Retype, exactly and only, each line from the one containing "Аксесуари (41, 1922)" to the end of the records below.

[Data in this exercise Boundary: Start]

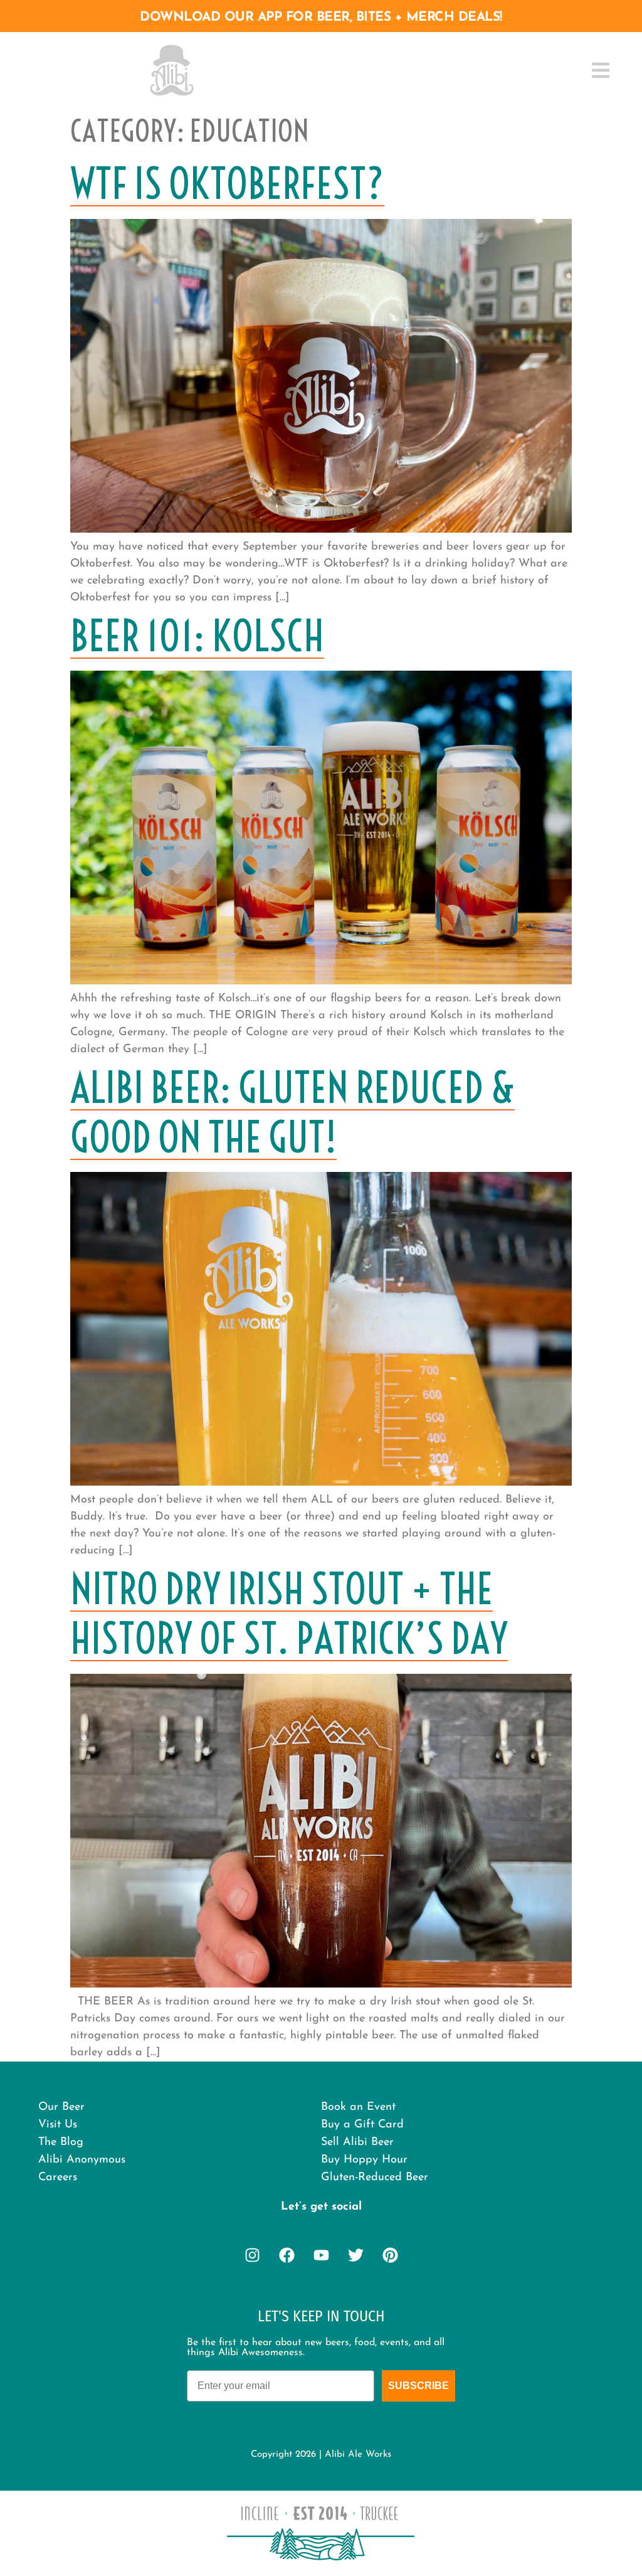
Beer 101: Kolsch (197, 636)
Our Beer (61, 2107)
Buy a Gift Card (362, 2125)
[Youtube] (321, 2255)
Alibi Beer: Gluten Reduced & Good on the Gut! (292, 1112)
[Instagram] (252, 2255)
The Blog (60, 2142)
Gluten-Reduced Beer (374, 2177)
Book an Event (358, 2107)
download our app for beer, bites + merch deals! (321, 17)
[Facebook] (286, 2255)
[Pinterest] (390, 2255)
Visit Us (57, 2125)
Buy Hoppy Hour (364, 2160)
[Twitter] (355, 2255)
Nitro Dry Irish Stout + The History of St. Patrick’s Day (289, 1613)
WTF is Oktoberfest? (227, 184)
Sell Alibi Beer (357, 2142)
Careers (57, 2177)
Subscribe (418, 2385)
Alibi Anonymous (81, 2160)
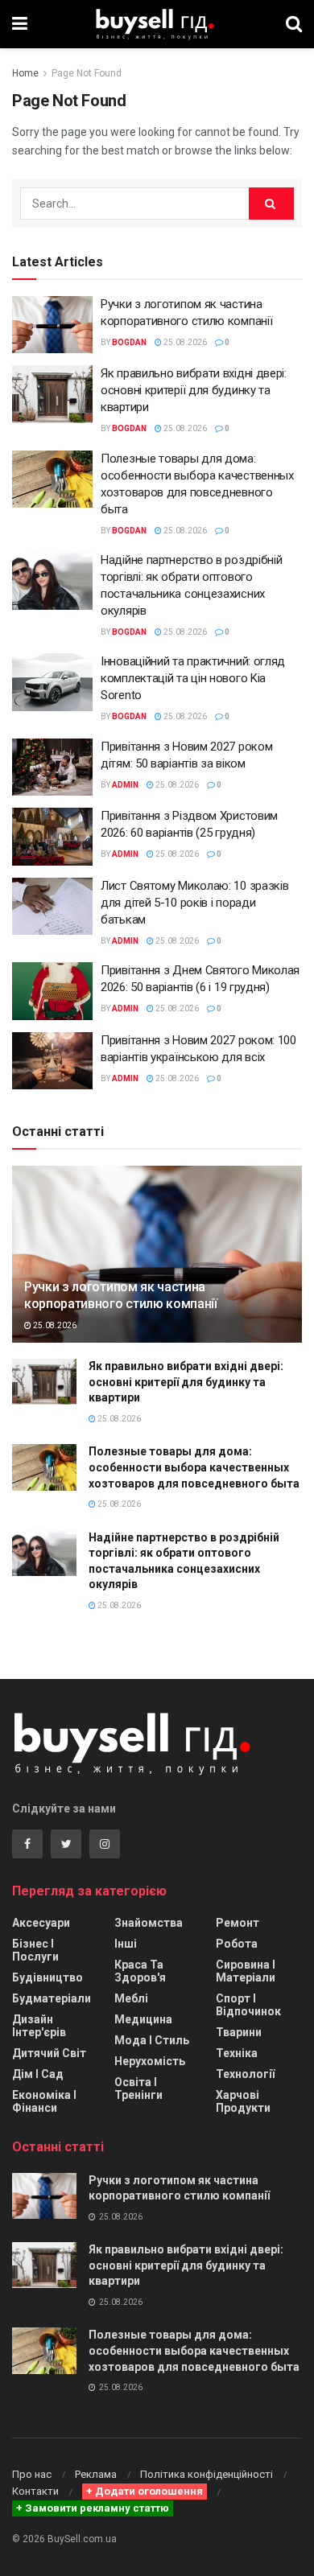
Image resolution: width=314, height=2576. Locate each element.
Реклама (96, 2474)
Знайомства (148, 1922)
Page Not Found (87, 73)
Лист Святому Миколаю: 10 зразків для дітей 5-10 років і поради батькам (194, 903)
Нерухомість (149, 2061)
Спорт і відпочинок (248, 2005)
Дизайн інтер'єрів (39, 2026)
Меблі (131, 1998)
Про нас (32, 2474)
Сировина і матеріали (245, 1971)
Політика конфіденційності (206, 2474)
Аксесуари (41, 1922)
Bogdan (129, 342)
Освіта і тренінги (138, 2088)
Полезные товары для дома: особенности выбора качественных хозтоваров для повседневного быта (194, 1467)
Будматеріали (51, 1998)
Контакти (35, 2491)
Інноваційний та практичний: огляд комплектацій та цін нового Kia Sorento (193, 678)
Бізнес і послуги (35, 1950)
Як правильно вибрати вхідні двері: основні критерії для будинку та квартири (194, 390)
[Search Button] (271, 203)
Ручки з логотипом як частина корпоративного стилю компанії (120, 1295)
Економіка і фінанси (44, 2101)
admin (125, 784)
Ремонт (237, 1922)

[Data in this exercise Boundary: End]

# Response to the task
Аксесуари (41, 1922)
Bogdan (129, 342)
Освіта і тренінги (138, 2088)
Полезные товары для дома: особенности выбора качественных хозтоваров для повседневного быта (194, 1467)
Будматеріали (51, 1998)
Контакти (35, 2491)
Інноваційний та практичний: огляд комплектацій та цін нового Kia Sorento (193, 678)
Бізнес і послуги (35, 1950)
Як правильно вибрати вхідні двері: основні критерії для будинку та квартири (194, 390)
[Search Button] (271, 203)
Ручки з логотипом як частина корпоративного стилю компанії (120, 1295)
Економіка і фінанси (44, 2101)
admin (125, 784)
Ремонт (237, 1922)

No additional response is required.